Data entries ::
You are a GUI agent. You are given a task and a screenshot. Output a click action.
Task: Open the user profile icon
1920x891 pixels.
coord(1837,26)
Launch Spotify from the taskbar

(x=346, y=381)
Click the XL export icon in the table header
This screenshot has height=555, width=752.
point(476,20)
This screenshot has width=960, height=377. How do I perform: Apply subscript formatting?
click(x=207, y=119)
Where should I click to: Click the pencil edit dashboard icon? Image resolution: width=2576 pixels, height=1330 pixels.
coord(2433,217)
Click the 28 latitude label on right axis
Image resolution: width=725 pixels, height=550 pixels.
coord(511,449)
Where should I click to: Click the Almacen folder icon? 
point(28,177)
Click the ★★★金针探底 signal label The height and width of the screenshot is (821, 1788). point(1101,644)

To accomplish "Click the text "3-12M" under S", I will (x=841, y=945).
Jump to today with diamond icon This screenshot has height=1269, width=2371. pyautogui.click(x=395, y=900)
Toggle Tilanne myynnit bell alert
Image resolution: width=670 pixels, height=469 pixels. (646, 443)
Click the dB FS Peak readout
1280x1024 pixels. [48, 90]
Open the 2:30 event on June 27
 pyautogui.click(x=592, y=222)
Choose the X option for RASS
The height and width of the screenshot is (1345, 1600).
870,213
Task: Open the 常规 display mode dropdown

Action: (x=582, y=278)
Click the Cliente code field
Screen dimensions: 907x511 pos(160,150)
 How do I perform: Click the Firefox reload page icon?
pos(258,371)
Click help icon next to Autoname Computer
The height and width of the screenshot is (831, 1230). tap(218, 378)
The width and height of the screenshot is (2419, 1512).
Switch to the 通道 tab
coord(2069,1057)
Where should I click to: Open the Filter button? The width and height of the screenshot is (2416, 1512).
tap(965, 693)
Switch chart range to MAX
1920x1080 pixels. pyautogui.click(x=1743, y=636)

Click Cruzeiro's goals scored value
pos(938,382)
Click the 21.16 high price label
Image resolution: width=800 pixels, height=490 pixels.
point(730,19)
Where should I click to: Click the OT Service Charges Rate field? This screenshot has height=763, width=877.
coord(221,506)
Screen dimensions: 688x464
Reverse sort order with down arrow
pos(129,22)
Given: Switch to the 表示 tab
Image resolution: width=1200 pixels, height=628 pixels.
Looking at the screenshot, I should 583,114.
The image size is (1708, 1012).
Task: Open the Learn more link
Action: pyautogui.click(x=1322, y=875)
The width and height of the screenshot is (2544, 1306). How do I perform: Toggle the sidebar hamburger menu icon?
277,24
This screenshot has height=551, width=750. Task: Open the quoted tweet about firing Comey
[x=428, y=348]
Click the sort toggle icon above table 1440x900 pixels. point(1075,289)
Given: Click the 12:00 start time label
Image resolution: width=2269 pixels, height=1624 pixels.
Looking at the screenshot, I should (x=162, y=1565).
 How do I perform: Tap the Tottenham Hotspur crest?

Request :: Copy out all of the rows above verbatim, keeping their original order and line breaks.

The response ::
You are a GUI agent. You are given a task and a screenshot. Output a click action.
Task: Open the user profile icon
1920x891 pixels.
coord(1837,26)
Launch Spotify from the taskbar

(x=346, y=381)
Click the XL export icon in the table header
This screenshot has height=555, width=752.
point(476,20)
This screenshot has width=960, height=377. How do I perform: Apply subscript formatting?
click(x=207, y=119)
Where should I click to: Click the pencil edit dashboard icon? Image resolution: width=2576 pixels, height=1330 pixels.
coord(2433,217)
Click the 28 latitude label on right axis
Image resolution: width=725 pixels, height=550 pixels.
coord(511,449)
Where should I click to: Click the Almacen folder icon? 
point(28,177)
Click the ★★★金针探底 signal label The height and width of the screenshot is (821, 1788). point(1101,644)

To accomplish "Click the text "3-12M" under S", I will (x=841, y=945).
Jump to today with diamond icon This screenshot has height=1269, width=2371. pyautogui.click(x=395, y=900)
Toggle Tilanne myynnit bell alert
Image resolution: width=670 pixels, height=469 pixels. (646, 443)
Click the dB FS Peak readout
1280x1024 pixels. [48, 90]
Open the 2:30 event on June 27
 pyautogui.click(x=592, y=222)
Choose the X option for RASS
The height and width of the screenshot is (1345, 1600).
870,213
Task: Open the 常规 display mode dropdown

Action: (x=582, y=278)
Click the Cliente code field
Screen dimensions: 907x511 pos(160,150)
 How do I perform: Click the Firefox reload page icon?
pos(258,371)
Click help icon next to Autoname Computer
The height and width of the screenshot is (831, 1230). tap(218, 378)
The width and height of the screenshot is (2419, 1512).
Switch to the 通道 tab
coord(2069,1057)
Where should I click to: Open the Filter button? The width and height of the screenshot is (2416, 1512).
tap(965, 693)
Switch chart range to MAX
1920x1080 pixels. pyautogui.click(x=1743, y=636)

Click Cruzeiro's goals scored value
pos(938,382)
Click the 21.16 high price label
Image resolution: width=800 pixels, height=490 pixels.
point(730,19)
Where should I click to: Click the OT Service Charges Rate field? This screenshot has height=763, width=877.
coord(221,506)
Screen dimensions: 688x464
Reverse sort order with down arrow
pos(129,22)
Given: Switch to the 表示 tab
Image resolution: width=1200 pixels, height=628 pixels.
Looking at the screenshot, I should 583,114.
The image size is (1708, 1012).
Task: Open the Learn more link
Action: pyautogui.click(x=1322, y=875)
The width and height of the screenshot is (2544, 1306). How do I perform: Toggle the sidebar hamburger menu icon?
277,24
This screenshot has height=551, width=750. Task: Open the quoted tweet about firing Comey
[x=428, y=348]
Click the sort toggle icon above table 1440x900 pixels. point(1075,289)
Given: Click the 12:00 start time label
Image resolution: width=2269 pixels, height=1624 pixels.
Looking at the screenshot, I should (x=162, y=1565).
 How do I perform: Tap the Tottenham Hotspur crest?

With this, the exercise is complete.